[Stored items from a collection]
_ _ _ _ _

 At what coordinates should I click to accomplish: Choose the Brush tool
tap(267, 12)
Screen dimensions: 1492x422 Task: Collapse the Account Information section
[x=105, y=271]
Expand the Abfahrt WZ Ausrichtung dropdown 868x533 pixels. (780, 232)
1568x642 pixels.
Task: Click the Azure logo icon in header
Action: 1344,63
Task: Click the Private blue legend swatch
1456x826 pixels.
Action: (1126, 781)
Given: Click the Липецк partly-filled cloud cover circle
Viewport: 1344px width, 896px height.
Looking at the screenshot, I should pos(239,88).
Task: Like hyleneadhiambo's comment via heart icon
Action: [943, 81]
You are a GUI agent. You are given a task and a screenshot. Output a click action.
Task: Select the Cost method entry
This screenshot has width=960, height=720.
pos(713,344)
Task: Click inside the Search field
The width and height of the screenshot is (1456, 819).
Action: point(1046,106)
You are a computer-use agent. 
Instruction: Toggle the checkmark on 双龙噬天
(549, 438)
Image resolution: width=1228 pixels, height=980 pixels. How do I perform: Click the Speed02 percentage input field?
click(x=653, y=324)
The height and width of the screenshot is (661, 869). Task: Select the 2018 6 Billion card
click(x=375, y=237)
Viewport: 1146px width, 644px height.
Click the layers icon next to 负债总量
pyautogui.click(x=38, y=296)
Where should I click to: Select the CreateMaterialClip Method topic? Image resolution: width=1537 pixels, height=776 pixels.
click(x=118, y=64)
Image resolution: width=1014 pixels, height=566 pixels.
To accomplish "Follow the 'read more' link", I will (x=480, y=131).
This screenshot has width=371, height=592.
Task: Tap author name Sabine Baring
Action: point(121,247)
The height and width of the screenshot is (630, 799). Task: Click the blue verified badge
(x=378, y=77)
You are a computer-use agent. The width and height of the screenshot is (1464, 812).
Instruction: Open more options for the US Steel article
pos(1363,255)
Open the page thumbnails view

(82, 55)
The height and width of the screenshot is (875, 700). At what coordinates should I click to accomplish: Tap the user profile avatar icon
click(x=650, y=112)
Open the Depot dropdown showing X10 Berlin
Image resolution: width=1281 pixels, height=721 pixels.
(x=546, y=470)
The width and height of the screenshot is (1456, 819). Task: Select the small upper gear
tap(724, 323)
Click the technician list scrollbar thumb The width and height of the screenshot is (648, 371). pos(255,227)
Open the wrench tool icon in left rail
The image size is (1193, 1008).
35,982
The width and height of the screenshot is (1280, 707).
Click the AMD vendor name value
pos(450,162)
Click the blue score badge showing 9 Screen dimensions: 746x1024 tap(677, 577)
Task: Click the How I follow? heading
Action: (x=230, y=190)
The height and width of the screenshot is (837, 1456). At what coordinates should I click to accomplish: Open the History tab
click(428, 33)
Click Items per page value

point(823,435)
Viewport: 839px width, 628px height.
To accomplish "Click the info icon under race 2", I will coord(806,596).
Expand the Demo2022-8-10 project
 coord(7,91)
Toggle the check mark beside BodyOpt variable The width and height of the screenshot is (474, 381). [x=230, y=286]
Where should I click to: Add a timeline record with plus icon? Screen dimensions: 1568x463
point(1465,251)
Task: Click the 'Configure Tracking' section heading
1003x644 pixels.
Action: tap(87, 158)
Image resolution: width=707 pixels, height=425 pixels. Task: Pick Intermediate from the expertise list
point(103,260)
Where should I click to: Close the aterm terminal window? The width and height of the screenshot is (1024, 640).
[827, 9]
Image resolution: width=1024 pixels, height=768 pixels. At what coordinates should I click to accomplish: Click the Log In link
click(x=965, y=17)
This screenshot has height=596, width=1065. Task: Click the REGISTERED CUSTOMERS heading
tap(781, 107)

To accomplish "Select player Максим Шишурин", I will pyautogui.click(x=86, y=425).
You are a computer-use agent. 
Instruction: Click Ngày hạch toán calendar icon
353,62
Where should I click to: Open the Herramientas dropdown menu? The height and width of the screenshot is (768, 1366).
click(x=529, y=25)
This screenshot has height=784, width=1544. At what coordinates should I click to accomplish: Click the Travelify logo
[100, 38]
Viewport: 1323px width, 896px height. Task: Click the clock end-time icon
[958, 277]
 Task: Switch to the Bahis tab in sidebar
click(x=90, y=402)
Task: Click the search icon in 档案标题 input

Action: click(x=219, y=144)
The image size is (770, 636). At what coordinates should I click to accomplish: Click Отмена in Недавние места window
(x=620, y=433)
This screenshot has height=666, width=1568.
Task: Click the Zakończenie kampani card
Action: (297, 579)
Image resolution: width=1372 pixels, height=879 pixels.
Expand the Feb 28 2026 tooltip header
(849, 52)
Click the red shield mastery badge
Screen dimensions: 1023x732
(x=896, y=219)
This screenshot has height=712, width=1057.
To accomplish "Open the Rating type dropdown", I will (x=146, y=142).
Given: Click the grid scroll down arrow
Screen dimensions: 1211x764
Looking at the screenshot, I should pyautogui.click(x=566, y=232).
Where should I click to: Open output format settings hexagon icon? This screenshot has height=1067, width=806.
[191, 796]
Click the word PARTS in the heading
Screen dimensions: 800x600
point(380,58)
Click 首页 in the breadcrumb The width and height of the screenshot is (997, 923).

_ _ _ _ _

Exercise directions | Copy the listing word for word, from the line with "Task: Click the search icon in 档案标题 input" up to and including the line with "point(380,58)".

Task response |
Task: Click the search icon in 档案标题 input

Action: click(x=219, y=144)
The image size is (770, 636). At what coordinates should I click to accomplish: Click Отмена in Недавние места window
(x=620, y=433)
This screenshot has height=666, width=1568.
Task: Click the Zakończenie kampani card
Action: (297, 579)
Image resolution: width=1372 pixels, height=879 pixels.
Expand the Feb 28 2026 tooltip header
(849, 52)
Click the red shield mastery badge
Screen dimensions: 1023x732
(x=896, y=219)
This screenshot has height=712, width=1057.
To accomplish "Open the Rating type dropdown", I will (x=146, y=142).
Given: Click the grid scroll down arrow
Screen dimensions: 1211x764
Looking at the screenshot, I should pyautogui.click(x=566, y=232).
Where should I click to: Open output format settings hexagon icon? This screenshot has height=1067, width=806.
[191, 796]
Click the word PARTS in the heading
Screen dimensions: 800x600
point(380,58)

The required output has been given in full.